There was a conversation outside of the car, then the window cracked open, and one of the cops up front said “One of the ones you wanted… He’s cuffed in the back.”
“Any cleanup?”
“A bunch, our boys are on it. They’ll call your pop.”
“Alright, get him out.”
Benny braced himself and felt their hands, grasping, pulling him from the car and onto the earth. He bit his lip and stayed still in the bag. Yes, he could have broken through the blackened canvas, twisted the handcuffs to the front of his body, and grabbed one to fill his belly, and open the way for the beast that the mark throbbed for.

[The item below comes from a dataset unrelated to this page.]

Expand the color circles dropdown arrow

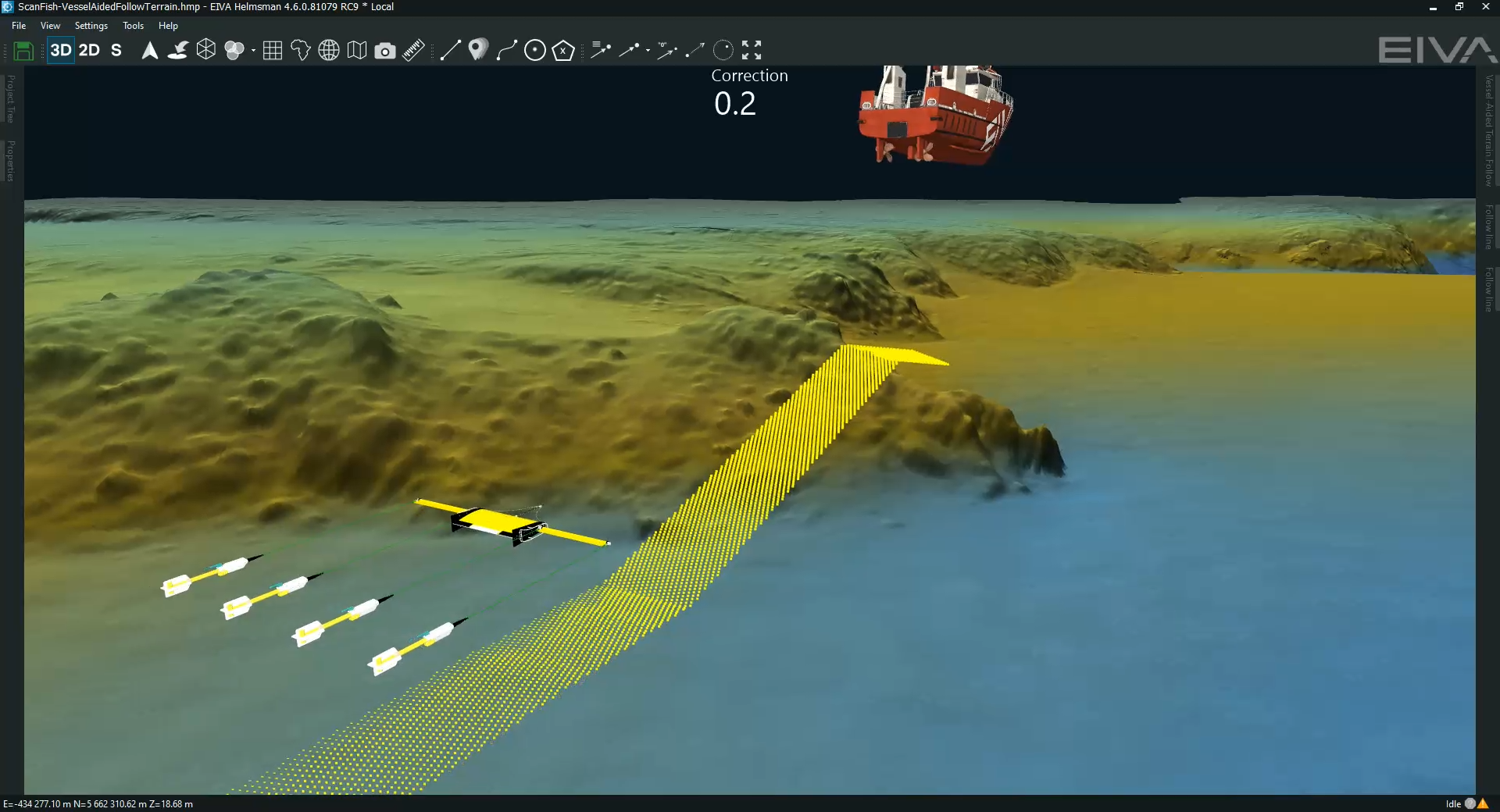(x=253, y=52)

So he lay still, as they dragged him up a stone staircase, jarring him with each step, until the floor was slick with polish and squeaked softly under the bag. The little air that Benny could smell was strangely sterile, incredibly clean, and tinted with ammonia. He was taken down into a basement, tumbled down the steps blindly, bashing his temple into the hard floor , the conversations above him furtive and incomplete.
“Into the freezer?”
“No, the cage.”
“Cool.”
Benny was pulled into a cage, bars grating along his back. The zipper of the bag was opened a handful of inches, and then his imprisoners retreated and the door shut, lock clapping into place like a bell.
Benny still had his hands bound, but could slowly squirm his way out of the bag. There was a pale light filtering through the bars, a cold fluorescence that lit a short tile corridor in a greenish light. There were several metal doors in the corridor to one side; small, square… this was a morgue.
It was plain they planned to leave him in the cage for a little while, perhaps to consider what they next planned to do. The place was quiet and dark, he could hear people in the upper floors, some pacing.
Hours later, he smelled death as a door opened upstairs— then footsteps followed, and a body in a bag was brought in, followed by another, and another. The morgue boxes were opened, metal platforms rolled out like flat tongues, the bags were unzipped, and the corpses were laid on the metal tables; all men that Benny had killed on the road where they’d run his pickup down the embankment.
The pallbearers ignored him where he laid, peering at them sideways, face surely darkened by dried blood. They turned on a bright light down the hall and, in a matter of moments, a high whirring noise began.
Benny was trying not to wonder too much. He told himself that it would be best if these men dissolved him in acid, or took the cage out to bake in the sunshine until he fell apart and descended into purgatory again. Try as he might, though, every detail made him more and more curious.
“Go wake up Cyrus,” said a voice, obviously belonging to an older man.
“It’s a school night, Uncle Monroe,” a woman’s voice answered softly.
“Girl, I didn’t pay for your medical school for you to tell me things I already know. Go get him.”
Benny could hear her clicking heels leave out through another door. The whirring noise began again, a buzzing continuous whine. He closed his eyes and worried about what it was, and why, even with the morgue lockers closed, he could still smell a dead man, fresh, the odor not diminishing in his nostrils.
All he could do was wait.
Notes:
I'm not dead!
It has been so long since I last posted, I just feel terrible. I have every intention of finishing this work, and the occasional kudos I receive keep it from slipping my mind entirely. Thank you for sticking with me this far.